> _Try it_:
This exercise calls for the data below to be retyped exactly, minus any images.

Stored records:
^^^^^^^^^^^^^^^^

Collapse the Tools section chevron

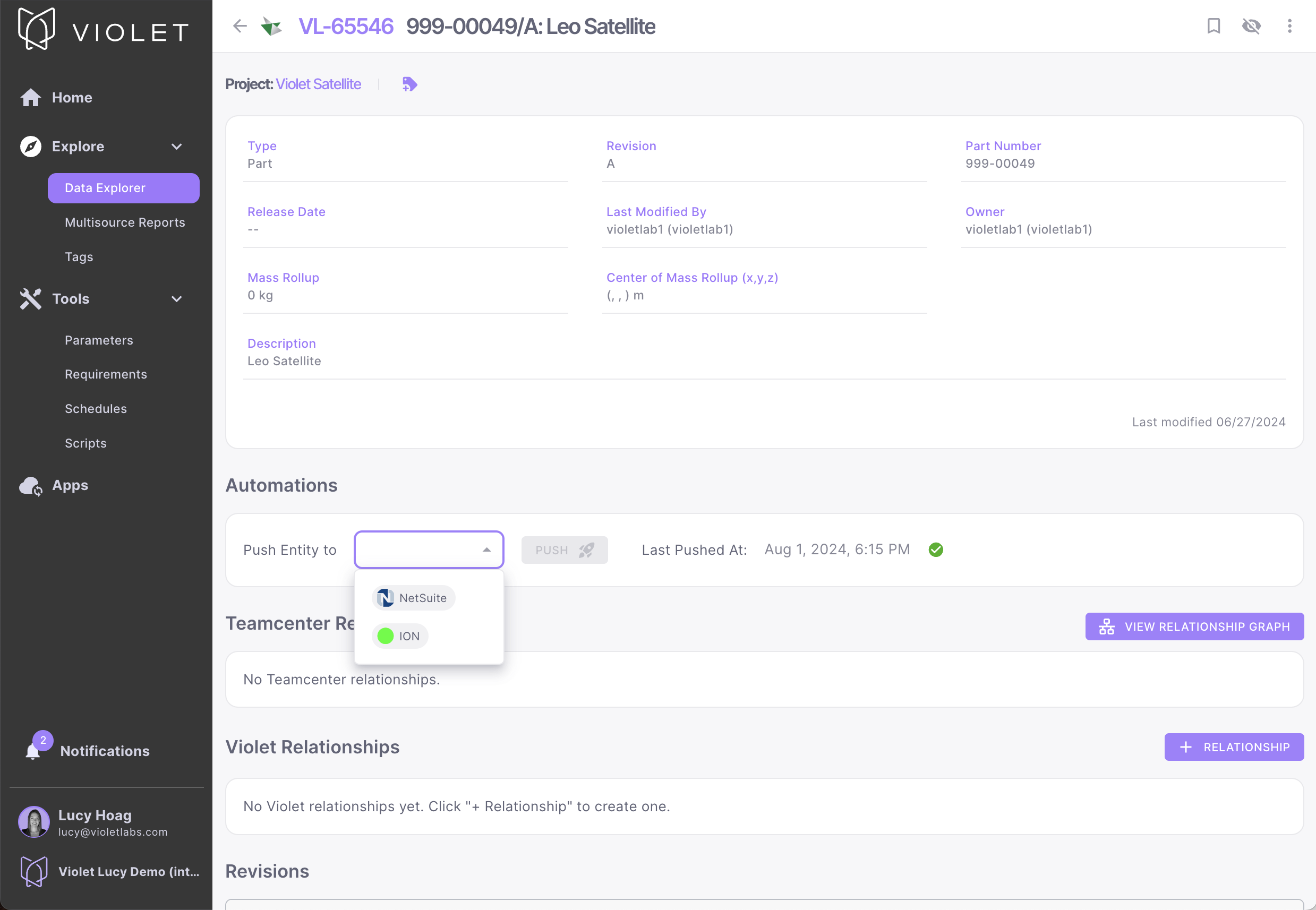(x=177, y=299)
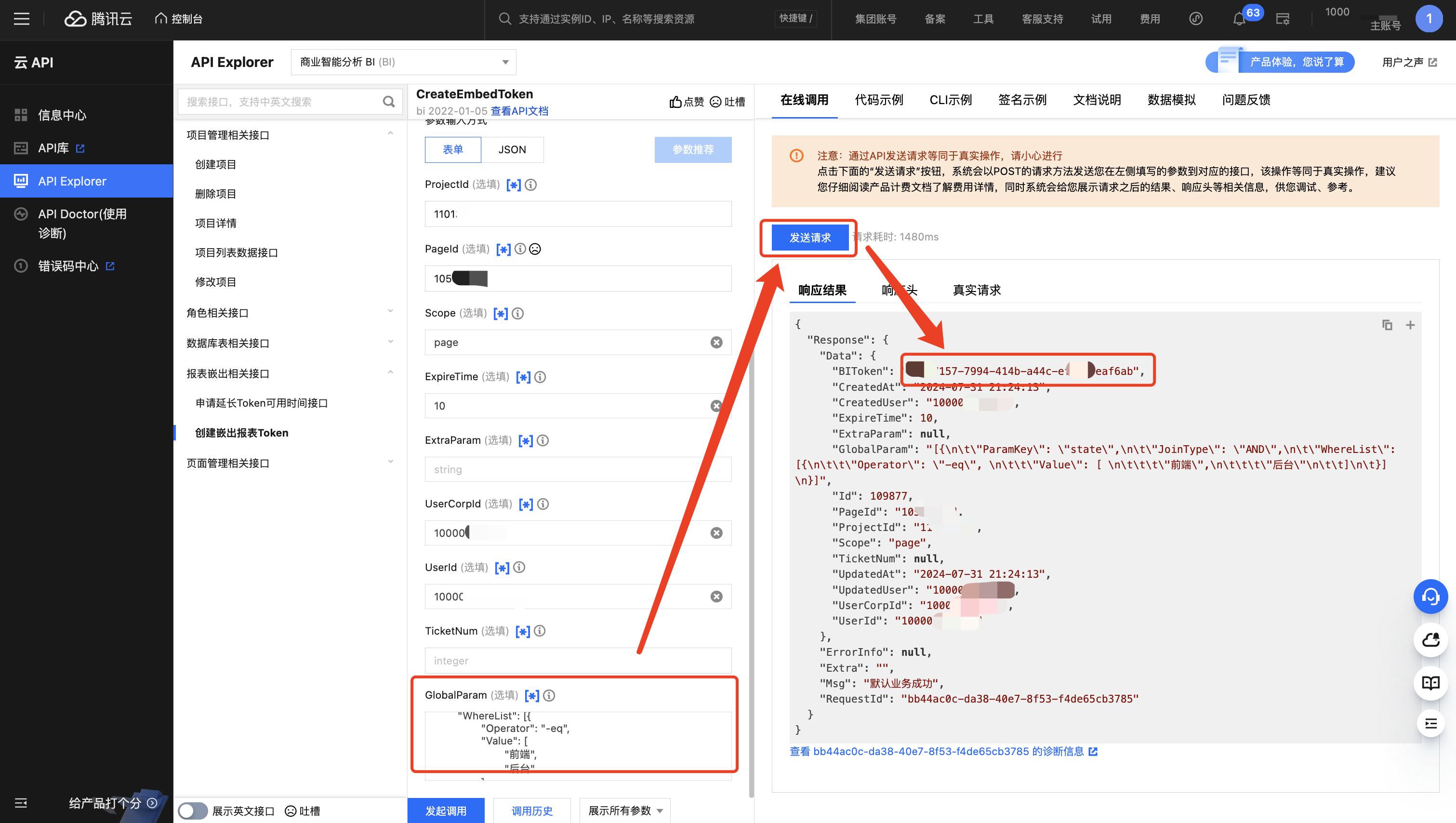
Task: Click the search magnifier in API list
Action: [388, 102]
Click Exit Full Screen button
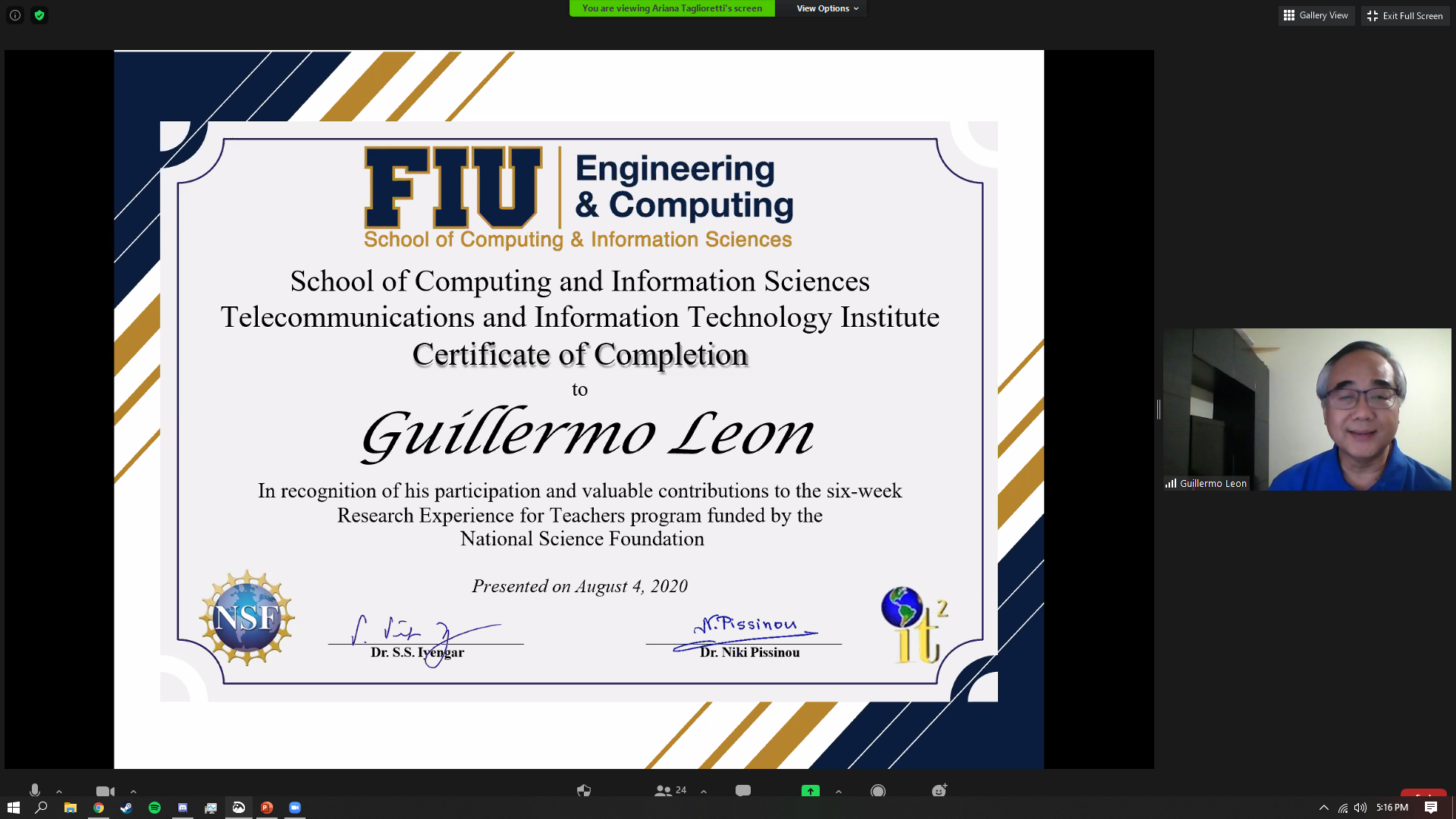The width and height of the screenshot is (1456, 819). tap(1404, 15)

^^^^^^^^^^^^^^^^

> _Solution for this exercise_:
Collapse the Tools section chevron

(x=177, y=299)
Task: Click the search magnifier in API list
Action: [388, 102]
Click Exit Full Screen button
The width and height of the screenshot is (1456, 819). tap(1404, 15)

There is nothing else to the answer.